The Luozi pharmaceutical research centre (CRPL), on Tuesday, approved the “MANACOVID” drug to treat the coronavirus (COVID-19) in DR Congo.
A statement issued in Kinshasa said the results were observed by three teams of doctors on a total of 300 cases that tested positive to COVID-19.
All these cases proved negative with the disappearance of symptoms and a good tolerance, within five days of treatment or 100 per cent recovery.
Approved on 24 November 2020, with a certificate of invention as evidence, “MANACOVID” is a product based on local medicinal plants. It was discovered in March 2020 by Congolese chemist-doctor, Etienne Flaubert Batangu Mpesa, following his work with a team of pharmacist researchers, the statement said.
MANACOVID is one of three projects selected and recommended by the Ministry of Scientific Research and Technologic innovation since 14 April 2020, for clinical tests.
Before its approval, all the processes were respected, particularly the approval of the MANACOVID protocol by the National Health Ethics Committee (CNES).

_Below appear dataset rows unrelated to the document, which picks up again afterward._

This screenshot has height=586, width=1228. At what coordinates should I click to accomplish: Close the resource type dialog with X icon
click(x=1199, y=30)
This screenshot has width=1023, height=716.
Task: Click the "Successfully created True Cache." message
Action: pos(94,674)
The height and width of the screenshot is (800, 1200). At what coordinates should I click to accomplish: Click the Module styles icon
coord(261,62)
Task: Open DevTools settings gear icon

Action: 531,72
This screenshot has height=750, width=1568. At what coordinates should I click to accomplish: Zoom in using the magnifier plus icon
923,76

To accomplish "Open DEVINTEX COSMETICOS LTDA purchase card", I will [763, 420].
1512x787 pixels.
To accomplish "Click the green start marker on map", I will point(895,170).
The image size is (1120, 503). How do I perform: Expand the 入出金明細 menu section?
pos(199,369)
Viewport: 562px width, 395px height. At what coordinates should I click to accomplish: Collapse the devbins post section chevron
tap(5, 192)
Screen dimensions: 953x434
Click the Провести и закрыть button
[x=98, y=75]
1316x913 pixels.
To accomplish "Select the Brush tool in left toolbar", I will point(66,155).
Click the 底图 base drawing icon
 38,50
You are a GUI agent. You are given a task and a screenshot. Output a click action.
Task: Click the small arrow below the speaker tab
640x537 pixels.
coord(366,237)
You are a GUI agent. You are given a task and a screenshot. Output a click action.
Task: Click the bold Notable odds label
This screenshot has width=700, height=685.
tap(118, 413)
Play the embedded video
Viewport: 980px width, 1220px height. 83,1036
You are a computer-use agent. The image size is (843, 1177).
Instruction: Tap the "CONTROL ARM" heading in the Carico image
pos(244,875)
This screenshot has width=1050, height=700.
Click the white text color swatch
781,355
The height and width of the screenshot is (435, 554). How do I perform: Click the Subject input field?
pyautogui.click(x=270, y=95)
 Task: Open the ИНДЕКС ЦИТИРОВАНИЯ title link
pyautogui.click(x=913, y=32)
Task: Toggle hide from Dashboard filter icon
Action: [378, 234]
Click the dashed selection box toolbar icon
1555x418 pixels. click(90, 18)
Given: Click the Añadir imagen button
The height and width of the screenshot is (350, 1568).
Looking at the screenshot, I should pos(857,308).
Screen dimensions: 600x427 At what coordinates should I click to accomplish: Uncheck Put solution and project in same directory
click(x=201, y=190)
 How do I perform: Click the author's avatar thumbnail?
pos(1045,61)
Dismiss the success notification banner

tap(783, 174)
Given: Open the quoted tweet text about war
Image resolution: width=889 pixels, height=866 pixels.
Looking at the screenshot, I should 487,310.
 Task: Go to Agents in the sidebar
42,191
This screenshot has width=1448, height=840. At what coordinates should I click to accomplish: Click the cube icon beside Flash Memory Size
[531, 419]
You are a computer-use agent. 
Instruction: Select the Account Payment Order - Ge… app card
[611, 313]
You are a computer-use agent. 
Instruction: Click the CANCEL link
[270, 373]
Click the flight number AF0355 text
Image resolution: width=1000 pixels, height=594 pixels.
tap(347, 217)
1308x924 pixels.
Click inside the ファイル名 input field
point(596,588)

The clinical tests were carried out from June to October 2020 through three independent teams of Congolese investigative doctors registered with the DRC Doctors Order under the coordination of a principal-investigator.
Pharmacist Etienne Flaubert Batangu Mpesa graduated at Lovanium University since 1971, now University of Kinshasa (UNIKIN). He became a teacher of Pharmaceutical sciences at Montreal, Quebec/Canada University in 1980.
Mpesa, now chairman of the board of directors of CRPL, is the inventor of the products Manadiar (against amebic diarrhoea) and Malaria (anti-malaria).